I don’t think I can handle this now that I see him again sitting there looking so hot. And waiting for me to slide into his car so I can get some of that unbelievable anal sex from him again.
My butt tingled around the plug that had been embedded in my hole through the entire shift.
Lord help me, but I prayed I’d get more amazing sex from him tonight. And that he’d understand my reasons for deceiving him.

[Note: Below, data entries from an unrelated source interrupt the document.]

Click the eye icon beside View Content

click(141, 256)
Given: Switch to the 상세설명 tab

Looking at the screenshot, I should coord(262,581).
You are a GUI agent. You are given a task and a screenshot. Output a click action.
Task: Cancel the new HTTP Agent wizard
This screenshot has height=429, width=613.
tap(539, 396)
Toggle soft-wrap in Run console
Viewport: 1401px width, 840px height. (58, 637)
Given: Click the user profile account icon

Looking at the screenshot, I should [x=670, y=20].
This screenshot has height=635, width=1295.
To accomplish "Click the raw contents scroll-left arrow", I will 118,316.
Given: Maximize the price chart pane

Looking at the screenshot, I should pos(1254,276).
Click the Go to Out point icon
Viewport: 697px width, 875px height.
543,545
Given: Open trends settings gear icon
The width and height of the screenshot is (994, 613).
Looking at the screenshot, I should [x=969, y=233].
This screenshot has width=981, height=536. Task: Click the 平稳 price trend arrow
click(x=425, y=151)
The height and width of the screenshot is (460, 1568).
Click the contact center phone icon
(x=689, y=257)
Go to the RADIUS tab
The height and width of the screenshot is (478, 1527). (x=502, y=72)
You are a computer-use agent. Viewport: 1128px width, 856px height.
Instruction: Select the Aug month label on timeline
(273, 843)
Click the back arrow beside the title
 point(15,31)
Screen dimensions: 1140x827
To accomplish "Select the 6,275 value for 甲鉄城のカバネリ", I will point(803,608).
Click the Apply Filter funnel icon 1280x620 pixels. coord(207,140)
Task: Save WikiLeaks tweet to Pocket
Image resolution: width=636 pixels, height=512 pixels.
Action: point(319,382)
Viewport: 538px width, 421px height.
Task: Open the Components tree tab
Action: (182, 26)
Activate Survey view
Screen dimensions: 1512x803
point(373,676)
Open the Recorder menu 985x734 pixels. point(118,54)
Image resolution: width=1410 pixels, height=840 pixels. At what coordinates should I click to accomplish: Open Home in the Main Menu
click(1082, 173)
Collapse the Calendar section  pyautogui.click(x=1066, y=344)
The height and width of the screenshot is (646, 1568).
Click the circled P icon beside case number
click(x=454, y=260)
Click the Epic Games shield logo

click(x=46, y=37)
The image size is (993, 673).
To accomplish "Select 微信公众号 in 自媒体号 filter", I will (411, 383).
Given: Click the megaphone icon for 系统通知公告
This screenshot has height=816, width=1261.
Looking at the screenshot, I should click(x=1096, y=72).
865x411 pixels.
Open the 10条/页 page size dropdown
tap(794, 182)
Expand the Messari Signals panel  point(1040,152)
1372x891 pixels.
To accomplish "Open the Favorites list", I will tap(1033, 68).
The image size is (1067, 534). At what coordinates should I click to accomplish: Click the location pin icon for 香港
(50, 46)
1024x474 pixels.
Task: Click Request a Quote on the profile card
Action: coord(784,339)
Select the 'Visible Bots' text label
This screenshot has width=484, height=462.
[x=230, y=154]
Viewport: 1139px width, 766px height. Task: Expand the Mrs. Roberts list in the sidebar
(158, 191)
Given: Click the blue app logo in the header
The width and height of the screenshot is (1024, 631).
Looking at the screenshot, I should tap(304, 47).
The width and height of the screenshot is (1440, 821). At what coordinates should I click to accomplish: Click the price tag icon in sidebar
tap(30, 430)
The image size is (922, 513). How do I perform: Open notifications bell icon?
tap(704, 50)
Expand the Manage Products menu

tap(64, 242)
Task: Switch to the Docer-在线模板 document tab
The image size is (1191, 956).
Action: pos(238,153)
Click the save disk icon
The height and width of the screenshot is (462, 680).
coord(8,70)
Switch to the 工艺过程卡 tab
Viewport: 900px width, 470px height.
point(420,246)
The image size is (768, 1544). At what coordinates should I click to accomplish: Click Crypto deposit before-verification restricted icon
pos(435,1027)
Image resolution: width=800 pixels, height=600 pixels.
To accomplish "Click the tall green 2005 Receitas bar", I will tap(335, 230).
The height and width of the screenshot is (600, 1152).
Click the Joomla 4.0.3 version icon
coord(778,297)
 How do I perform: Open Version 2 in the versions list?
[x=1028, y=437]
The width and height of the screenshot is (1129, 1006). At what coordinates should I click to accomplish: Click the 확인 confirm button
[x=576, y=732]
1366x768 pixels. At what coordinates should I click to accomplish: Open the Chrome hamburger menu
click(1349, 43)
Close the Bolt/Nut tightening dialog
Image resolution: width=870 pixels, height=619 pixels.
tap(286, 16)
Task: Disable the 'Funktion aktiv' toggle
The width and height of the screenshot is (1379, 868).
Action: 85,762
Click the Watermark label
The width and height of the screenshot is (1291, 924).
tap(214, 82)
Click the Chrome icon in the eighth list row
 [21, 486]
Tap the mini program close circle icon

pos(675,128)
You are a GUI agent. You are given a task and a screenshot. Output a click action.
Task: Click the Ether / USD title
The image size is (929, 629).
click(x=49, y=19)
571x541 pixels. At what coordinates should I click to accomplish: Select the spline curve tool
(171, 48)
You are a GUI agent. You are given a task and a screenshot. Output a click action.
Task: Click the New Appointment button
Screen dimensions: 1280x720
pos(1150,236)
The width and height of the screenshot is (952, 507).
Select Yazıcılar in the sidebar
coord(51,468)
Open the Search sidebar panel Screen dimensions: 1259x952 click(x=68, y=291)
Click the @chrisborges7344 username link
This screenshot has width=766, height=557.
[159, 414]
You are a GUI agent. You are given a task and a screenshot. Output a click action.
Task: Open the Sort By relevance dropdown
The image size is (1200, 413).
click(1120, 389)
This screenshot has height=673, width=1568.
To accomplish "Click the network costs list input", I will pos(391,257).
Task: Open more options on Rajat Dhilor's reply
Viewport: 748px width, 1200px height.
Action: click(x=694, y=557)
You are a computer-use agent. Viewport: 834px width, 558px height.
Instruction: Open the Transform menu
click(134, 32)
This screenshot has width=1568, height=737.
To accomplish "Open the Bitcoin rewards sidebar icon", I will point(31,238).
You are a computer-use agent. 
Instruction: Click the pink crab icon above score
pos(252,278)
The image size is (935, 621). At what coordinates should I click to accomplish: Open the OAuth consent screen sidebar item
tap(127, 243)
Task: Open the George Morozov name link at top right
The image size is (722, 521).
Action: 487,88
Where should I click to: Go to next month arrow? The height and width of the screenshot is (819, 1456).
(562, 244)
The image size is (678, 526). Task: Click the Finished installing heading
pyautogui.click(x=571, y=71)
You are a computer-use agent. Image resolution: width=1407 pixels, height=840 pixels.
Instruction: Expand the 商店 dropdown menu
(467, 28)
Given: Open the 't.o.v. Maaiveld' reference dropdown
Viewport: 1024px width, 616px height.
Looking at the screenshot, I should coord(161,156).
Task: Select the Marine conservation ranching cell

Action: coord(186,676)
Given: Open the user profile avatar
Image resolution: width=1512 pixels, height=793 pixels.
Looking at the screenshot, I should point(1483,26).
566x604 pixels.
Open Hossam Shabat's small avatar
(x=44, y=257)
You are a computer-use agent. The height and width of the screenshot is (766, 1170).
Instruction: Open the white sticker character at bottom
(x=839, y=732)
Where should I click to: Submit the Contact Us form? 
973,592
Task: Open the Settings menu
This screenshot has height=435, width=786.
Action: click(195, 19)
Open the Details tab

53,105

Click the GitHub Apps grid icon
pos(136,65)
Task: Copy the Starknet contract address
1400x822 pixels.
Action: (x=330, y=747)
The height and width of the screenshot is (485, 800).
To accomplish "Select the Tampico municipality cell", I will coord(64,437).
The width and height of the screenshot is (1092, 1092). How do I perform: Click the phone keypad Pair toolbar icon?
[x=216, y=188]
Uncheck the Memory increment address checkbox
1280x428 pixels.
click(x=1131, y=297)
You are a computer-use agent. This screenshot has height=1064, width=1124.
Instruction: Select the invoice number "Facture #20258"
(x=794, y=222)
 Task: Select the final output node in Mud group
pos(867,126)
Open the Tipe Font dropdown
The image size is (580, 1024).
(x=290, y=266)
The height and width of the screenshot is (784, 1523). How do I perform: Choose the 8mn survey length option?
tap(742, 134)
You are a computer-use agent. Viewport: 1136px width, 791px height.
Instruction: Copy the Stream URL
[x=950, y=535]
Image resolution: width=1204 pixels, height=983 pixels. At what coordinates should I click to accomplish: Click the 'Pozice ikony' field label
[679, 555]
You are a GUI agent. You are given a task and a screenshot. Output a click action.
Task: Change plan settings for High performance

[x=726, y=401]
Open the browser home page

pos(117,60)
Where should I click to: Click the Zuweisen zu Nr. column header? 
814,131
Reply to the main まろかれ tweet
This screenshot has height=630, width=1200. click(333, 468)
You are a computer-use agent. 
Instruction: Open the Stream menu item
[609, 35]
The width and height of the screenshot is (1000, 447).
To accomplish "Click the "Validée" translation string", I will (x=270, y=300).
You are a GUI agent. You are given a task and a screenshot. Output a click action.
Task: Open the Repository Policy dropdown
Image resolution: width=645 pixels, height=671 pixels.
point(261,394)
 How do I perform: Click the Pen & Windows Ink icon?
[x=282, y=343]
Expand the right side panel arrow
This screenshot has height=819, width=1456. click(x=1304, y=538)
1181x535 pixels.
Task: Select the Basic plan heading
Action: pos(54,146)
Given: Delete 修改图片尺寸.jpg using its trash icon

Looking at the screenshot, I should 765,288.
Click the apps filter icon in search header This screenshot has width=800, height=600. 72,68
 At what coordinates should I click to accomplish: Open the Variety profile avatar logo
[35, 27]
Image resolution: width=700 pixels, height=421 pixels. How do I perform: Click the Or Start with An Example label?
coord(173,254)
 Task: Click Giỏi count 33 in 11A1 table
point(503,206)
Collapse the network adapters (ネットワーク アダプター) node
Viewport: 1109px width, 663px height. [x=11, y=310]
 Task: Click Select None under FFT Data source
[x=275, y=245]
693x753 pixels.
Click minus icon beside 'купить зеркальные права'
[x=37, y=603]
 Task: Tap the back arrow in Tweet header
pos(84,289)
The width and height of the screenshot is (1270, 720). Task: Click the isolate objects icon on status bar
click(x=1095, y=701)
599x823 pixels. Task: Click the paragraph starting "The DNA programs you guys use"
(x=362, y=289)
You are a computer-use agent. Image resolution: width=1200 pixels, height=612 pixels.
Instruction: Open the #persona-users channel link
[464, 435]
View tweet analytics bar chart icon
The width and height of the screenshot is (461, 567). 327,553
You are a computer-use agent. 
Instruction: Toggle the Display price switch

The only way to tell was to hold my nose high, tackle the mess head-on and have an intimate powwow with him.
Yes, I prayed it would become intimate.
“Well, here goes, Leah. It’s going to be either feast on him again, or be left with a Frank Lyons famine and a broken heart. Not to mention a throbbing, unfulfilled pussy and ass.”
Chapter Five
I didn’t even have to get out of my car at the station. A pumpkin-orange sports car pulled in a few spaces to my right and Cindy climbed out. Or at least I thought it was Cindy.
The woman wore a bleach-blonde to-her-luscious-rump wig.
I zoned in on the face. Was it her? As farfetched as it sounded, I wondered if maybe she had a twin with different hair. Yet I was almost certain this was the woman who’d looked over her smooth shoulder at me with lust in her eyes while I buried my cock in her ass.
Familiarity nagged at me just like it had when she’d bartended for me. The feeling became stronger as I watched her approach my vehicle. Had I seen her before, besides at the club?
The hair was different, or dyed…or something.
I shrugged. Who really cared about the color of the hair? It was the faint, sexy smattering of hair around her hole that had stuck with me.
“Jesus,” I mumbled when my gaze surveyed her up and down, noting the way she was dressed.